BEGIN PASSAGE SHOWN
Saddam’s bluff on WMD

The most incredible revelation in the new CIA report on Iraq’s weapons of mass destruction is not that there were no biological, chemical or nuclear weapons in Iraq. We knew that.

It is that Saddam Hussein deliberately deceived the world — even members of his own regime — into believing he still had WMD in order to deter Iran.

Saddam emerged from the nearly decadelong war with Iran in the 1980s believing that only the use of chemical weapons and ballistic missiles had staved off an Iranian conquest. His decision to accelerate the Iraqi nuclear program in the late 1980s was driven by concerns about Iran’s nuclear program. As his intelligence service came back with reports on Iran’s progress toward the bomb in the 1990s, Saddam concluded he had to create the deception that Iraq still had WMD to hold off the Iranian threat.

Those insights come from extensive interviews with Saddam and his captured inner circle, along with documents and tape recordings of their deliberations. The detailed account of the regime’s “Strategic Intent” that opens the huge report issued last week by Charles Duelfer is in sharp contrast with the cartoon images drawn for the American people.
END PASSAGE SHOWN
BEGIN RAW DATA
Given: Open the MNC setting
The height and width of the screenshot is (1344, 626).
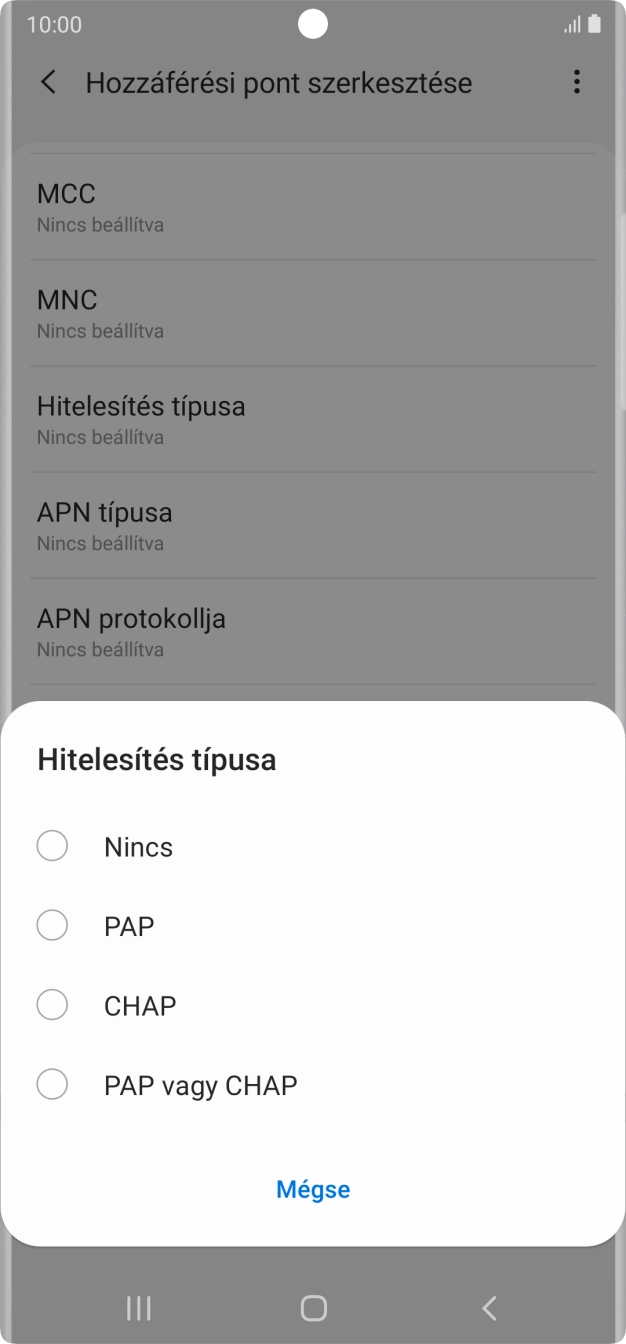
END RAW DATA
QUESTIONS TO ANSWER
- a) In the piece on Saddam's WMD bluff, condense the paragraph that begins "Saddam emerged from the nearly decadelong war" into a short bulleted list that keeps its main facts.
- b) According to the piece on Saddam's WMD bluff, who issued the report?
- c) From the piece on Saddam's WMD bluff, output the passage verbatim. Begin at the words "Saddam’s bluff on" and stop after "to deter Iran.".

RESULTS FOR EACH TASK
- a)
- After the 1980s war with Iran, Saddam believed that only chemical weapons and ballistic missiles had prevented an Iranian conquest.
- Worry about Iran's nuclear program drove him to speed up Iraq's nuclear program in the late 1980s.
- In the 1990s, his intelligence service reported on Iran's progress toward the bomb. He concluded that he had to make it look as if Iraq still had WMD to hold off Iran.

- b) Charles Duelfer.

- c)
Saddam’s bluff on WMD

The most incredible revelation in the new CIA report on Iraq’s weapons of mass destruction is not that there were no biological, chemical or nuclear weapons in Iraq. We knew that.

It is that Saddam Hussein deliberately deceived the world — even members of his own regime — into believing he still had WMD in order to deter Iran.